Ein zweites Forschungsfeld nahm Social Media in den Blick: So setzen Influencerinnen auf YouTube ihre Schwangerschaft ein, um Vertrauensverlusten entgegenzuwirken, wenn sie populärer und damit professioneller werden und ihre Authentizität angezweifelt wird, zumal sie mit einer großen Zuschauerschaft auch für Werbende interessant sind. Die werdenden Mütter stilisieren sich folglich narrativ und stilistisch als besonders authentisch, nahbar und körperlich-präsent (Einbezug in Zukunftspläne 2023).
Während Professionalität gewöhnlich Vertrauensbeziehungen infragestellt, wirkt sie bei Straßenmagazinen, die von wohnungslosen Personen vertrieben werden, bestärkend: Verkaufende positionieren sich hier als Dienstleister:innen, tragen aber auch das Stigmas “Wohnungslose:r” mit. Dieses Changieren zwischen verschiedenen sozialen Positionen steht in meiner aktuellen Forschung im Fokus (Aufsatz Wer darf für wohnungslose Menschen sprechen vorauss. 2025). Die face-to-face vermittelte Erfahrung, selbst Wohnungslosigkeit erlebt zu haben, wirkt zugleich ab- wie aufwertend; immer wird aber eine Authentifizierungsarbeit nötig, um die professionelle Verortung zu halten (Wirklich wissen wie das ist vorauss. 2025).

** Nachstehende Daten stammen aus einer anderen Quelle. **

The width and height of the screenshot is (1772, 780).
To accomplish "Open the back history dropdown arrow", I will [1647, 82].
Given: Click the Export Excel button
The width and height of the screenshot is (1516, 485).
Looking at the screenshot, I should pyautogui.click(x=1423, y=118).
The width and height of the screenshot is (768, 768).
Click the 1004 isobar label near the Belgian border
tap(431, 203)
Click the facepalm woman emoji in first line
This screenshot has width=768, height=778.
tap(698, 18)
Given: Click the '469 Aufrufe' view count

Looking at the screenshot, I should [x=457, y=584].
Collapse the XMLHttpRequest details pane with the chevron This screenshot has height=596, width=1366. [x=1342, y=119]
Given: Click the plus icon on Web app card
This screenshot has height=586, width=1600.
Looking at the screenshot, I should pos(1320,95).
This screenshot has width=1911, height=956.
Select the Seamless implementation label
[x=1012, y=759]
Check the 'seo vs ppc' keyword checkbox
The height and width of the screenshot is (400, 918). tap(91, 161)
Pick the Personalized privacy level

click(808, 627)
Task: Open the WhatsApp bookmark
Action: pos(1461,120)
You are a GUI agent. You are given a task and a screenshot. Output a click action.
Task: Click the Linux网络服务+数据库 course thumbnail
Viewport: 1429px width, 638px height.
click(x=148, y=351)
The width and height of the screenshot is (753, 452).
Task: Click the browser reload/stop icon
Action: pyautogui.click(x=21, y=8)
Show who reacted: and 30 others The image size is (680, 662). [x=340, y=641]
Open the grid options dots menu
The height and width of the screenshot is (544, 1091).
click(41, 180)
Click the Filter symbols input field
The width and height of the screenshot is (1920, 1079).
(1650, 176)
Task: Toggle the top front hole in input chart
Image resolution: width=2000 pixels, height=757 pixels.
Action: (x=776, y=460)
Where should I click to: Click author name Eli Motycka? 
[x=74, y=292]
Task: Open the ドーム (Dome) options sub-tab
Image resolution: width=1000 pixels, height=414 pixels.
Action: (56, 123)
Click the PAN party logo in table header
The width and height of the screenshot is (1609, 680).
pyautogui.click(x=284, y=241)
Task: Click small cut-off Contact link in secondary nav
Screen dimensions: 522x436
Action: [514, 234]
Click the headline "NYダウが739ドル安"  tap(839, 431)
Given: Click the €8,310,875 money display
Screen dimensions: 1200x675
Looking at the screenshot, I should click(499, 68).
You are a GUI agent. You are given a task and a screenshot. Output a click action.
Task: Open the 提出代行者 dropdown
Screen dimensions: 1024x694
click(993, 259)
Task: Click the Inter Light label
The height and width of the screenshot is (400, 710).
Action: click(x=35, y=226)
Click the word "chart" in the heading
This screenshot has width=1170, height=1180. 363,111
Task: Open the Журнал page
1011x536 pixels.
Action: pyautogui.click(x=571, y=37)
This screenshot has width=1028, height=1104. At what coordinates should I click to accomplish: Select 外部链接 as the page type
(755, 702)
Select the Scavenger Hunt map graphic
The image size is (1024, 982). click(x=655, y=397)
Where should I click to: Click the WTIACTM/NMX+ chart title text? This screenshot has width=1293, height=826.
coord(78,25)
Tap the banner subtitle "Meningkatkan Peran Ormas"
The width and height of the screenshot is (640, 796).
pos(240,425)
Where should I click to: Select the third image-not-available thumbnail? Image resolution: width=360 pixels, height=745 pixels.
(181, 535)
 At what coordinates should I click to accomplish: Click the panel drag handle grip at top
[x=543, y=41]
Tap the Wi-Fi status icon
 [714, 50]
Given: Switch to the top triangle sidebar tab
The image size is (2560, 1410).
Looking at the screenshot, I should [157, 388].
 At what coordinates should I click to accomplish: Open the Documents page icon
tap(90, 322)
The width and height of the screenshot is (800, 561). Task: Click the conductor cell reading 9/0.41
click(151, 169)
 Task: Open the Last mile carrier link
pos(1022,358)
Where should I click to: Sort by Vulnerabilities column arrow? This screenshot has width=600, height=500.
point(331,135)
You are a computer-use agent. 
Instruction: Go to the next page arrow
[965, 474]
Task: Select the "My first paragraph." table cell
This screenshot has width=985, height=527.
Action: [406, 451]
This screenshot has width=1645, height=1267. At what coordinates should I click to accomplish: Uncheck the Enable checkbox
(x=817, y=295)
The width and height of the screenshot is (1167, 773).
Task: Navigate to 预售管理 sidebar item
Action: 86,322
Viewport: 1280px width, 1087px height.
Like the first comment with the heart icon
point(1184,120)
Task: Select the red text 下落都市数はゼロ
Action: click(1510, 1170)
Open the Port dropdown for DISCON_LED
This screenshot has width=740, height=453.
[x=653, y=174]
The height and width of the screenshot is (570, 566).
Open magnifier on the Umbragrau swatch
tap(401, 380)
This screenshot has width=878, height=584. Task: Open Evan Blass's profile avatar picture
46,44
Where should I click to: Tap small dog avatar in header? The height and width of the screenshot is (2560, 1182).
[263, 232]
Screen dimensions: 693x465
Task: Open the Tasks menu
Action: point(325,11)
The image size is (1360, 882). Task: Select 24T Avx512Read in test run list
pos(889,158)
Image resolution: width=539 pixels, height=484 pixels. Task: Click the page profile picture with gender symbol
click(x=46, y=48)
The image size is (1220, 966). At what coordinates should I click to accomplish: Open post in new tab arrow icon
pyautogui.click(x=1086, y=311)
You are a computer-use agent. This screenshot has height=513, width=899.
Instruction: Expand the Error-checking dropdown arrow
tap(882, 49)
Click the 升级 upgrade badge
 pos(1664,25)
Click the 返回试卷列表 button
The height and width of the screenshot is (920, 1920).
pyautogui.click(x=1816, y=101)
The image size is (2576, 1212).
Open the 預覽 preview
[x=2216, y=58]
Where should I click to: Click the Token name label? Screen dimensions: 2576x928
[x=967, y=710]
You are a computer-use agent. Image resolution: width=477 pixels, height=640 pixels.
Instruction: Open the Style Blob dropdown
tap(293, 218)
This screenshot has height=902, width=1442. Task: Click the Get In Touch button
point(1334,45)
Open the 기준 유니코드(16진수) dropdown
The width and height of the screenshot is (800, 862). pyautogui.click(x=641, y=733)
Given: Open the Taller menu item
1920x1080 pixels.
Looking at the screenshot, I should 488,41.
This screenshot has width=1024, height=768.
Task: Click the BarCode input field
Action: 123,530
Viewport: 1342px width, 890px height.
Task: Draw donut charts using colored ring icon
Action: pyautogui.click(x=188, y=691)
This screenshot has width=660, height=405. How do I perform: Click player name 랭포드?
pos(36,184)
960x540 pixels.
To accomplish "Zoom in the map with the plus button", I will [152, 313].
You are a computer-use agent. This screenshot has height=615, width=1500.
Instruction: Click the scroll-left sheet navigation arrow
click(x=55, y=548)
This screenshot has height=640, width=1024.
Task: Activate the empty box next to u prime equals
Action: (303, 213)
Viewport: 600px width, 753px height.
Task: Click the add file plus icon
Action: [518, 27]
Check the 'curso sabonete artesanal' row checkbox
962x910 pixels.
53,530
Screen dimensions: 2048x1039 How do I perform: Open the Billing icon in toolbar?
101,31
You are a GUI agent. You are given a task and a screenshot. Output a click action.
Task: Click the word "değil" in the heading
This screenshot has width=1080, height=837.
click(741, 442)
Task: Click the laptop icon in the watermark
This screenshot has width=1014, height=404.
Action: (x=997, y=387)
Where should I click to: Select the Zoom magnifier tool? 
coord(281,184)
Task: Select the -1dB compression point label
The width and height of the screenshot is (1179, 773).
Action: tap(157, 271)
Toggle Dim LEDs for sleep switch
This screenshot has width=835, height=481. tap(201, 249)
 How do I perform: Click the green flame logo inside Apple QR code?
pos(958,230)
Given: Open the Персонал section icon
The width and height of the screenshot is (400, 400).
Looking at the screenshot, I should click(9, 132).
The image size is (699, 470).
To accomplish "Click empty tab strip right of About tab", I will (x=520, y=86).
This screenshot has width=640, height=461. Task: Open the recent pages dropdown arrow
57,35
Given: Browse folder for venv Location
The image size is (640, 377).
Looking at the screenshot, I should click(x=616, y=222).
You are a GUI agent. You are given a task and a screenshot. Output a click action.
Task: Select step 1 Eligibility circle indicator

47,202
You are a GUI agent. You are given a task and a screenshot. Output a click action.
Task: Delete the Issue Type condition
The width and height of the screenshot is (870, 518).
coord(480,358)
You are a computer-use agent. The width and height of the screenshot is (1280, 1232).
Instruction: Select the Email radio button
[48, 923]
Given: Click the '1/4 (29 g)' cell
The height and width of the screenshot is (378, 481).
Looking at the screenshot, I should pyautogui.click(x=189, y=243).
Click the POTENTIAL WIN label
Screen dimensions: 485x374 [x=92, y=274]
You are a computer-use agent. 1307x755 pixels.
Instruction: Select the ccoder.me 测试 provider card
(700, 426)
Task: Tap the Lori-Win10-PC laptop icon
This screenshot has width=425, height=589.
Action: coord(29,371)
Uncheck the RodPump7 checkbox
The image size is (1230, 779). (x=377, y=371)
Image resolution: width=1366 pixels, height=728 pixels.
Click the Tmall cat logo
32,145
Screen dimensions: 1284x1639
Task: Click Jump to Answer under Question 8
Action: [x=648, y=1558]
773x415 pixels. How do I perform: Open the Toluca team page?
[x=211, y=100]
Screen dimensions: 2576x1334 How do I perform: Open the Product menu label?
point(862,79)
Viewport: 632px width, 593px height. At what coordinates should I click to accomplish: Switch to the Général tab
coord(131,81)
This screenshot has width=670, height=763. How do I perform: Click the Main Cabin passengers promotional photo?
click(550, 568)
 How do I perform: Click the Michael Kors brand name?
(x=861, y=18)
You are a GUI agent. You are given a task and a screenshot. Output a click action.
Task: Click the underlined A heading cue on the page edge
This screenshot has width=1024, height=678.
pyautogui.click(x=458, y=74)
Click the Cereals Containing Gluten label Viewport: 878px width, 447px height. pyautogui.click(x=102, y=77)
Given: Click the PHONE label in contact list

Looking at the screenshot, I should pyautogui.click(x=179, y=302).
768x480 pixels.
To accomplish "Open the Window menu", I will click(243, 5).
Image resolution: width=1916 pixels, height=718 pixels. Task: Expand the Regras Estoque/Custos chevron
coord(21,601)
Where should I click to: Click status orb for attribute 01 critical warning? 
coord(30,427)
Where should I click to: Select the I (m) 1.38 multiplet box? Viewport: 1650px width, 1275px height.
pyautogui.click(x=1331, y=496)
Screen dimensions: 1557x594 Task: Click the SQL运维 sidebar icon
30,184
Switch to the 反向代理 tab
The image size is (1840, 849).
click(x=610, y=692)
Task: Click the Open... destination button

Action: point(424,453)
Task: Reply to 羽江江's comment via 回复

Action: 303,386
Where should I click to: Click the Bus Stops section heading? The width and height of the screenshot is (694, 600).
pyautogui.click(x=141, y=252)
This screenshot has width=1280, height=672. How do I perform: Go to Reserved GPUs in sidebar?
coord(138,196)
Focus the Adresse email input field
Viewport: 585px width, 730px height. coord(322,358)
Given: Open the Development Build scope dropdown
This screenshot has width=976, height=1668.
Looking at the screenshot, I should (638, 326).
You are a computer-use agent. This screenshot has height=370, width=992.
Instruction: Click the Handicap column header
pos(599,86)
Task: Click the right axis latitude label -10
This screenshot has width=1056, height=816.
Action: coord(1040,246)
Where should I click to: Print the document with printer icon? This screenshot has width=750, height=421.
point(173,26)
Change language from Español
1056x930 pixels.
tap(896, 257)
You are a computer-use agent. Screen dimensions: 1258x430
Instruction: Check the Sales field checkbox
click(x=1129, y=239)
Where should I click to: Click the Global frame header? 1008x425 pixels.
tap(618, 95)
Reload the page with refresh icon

Eine ethnografische Untersuchung zu Versuchen von Privatpersonen wie von Lehrkräften und Erzieher:innen, auf die Nutzung von Smartphones einschränkend einzuwirken, stellt ein viertes Forschungsfeld dar, das sich an meine Studien anschließt, indem es ebenfalls nach der Bevorzugung von Präsenzerfahrungen angesichts einer digitalisierten Welt fragt. Hier untersuche ich Tastbewegungen zwischen Medienpositivität, -kritik und -verzicht sowie Narrative des richtigen Maßes (Raus aus dem Netz? 2025).